**** GIVEN DATA ****

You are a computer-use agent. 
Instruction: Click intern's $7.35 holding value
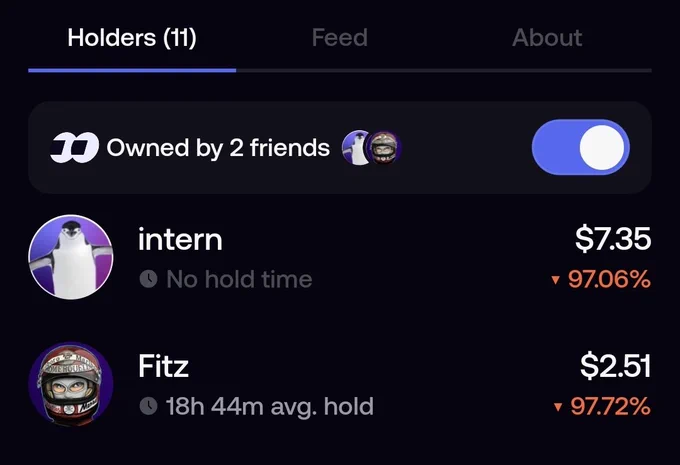(613, 239)
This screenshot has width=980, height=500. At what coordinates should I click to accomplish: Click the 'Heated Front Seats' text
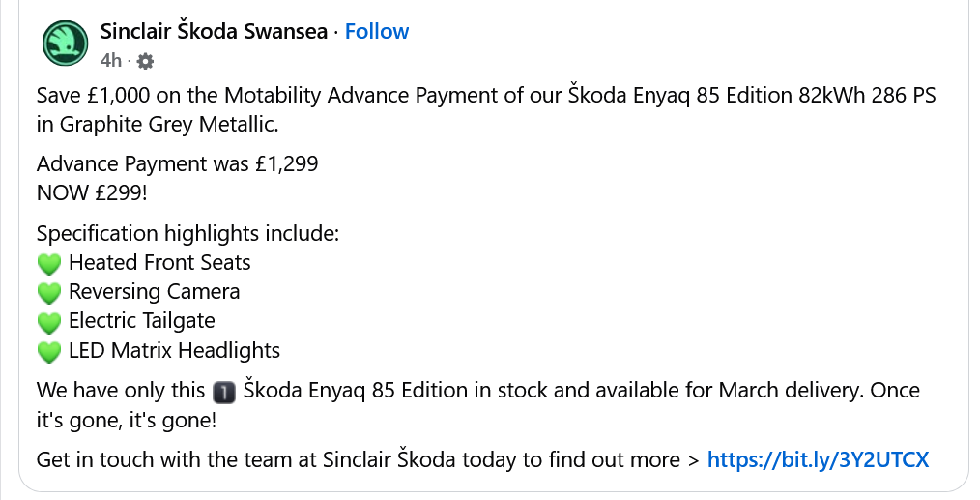coord(159,262)
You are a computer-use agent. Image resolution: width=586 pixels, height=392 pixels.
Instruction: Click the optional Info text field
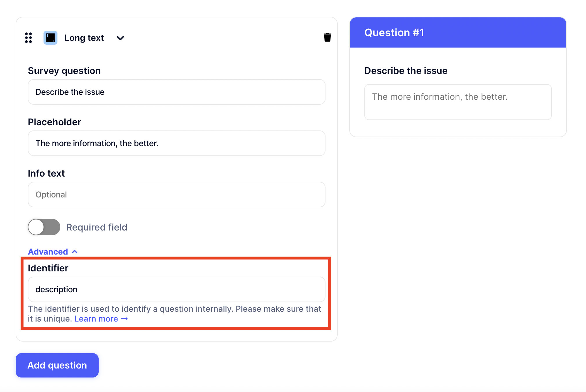176,195
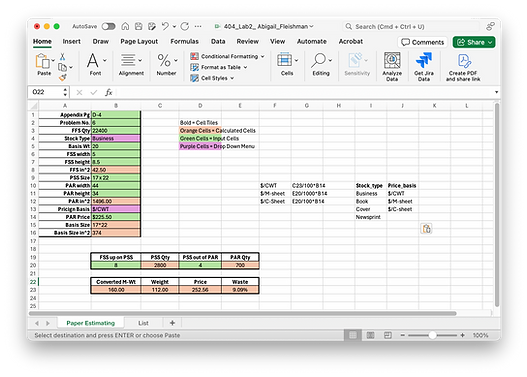
Task: Click the Undo arrow icon
Action: tap(165, 26)
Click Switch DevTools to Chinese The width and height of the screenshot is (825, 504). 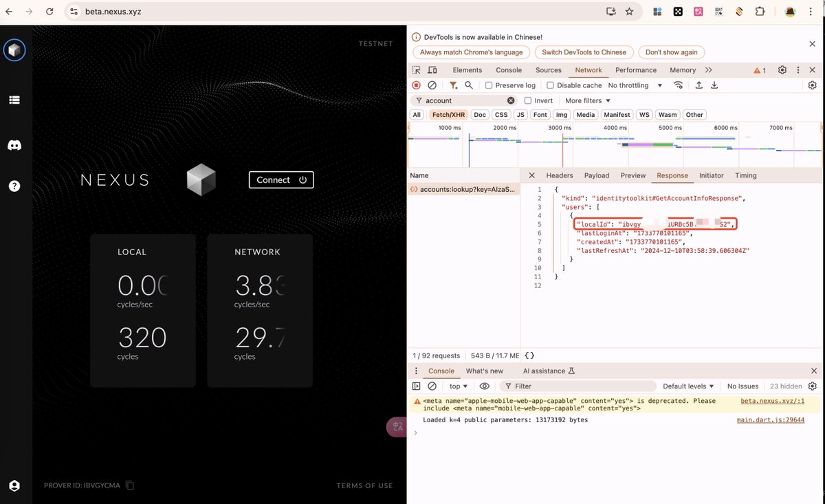[x=584, y=52]
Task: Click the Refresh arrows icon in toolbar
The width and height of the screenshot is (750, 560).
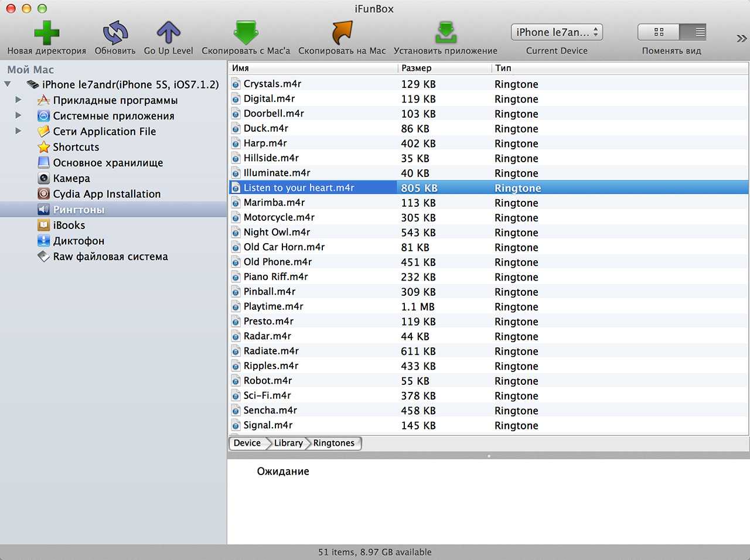Action: [x=115, y=33]
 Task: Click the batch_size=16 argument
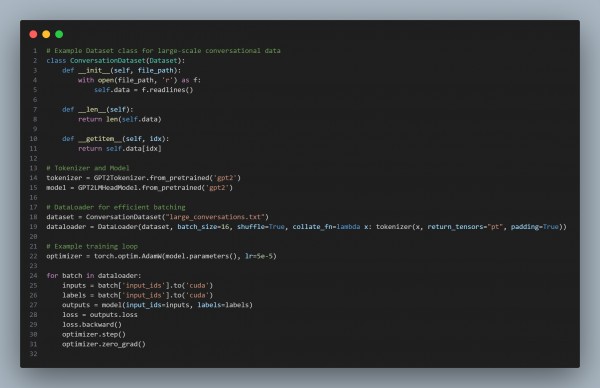(x=203, y=227)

****

Please reproduce exactly, and nothing more, the lines from the one containing "The width and height of the screenshot is (750, 560)." through the last line of the entries, both included; pictures stay out.

— WRITTEN RESPONSE —
The width and height of the screenshot is (750, 560).
Action: [x=115, y=33]
 Task: Click the batch_size=16 argument
(x=203, y=227)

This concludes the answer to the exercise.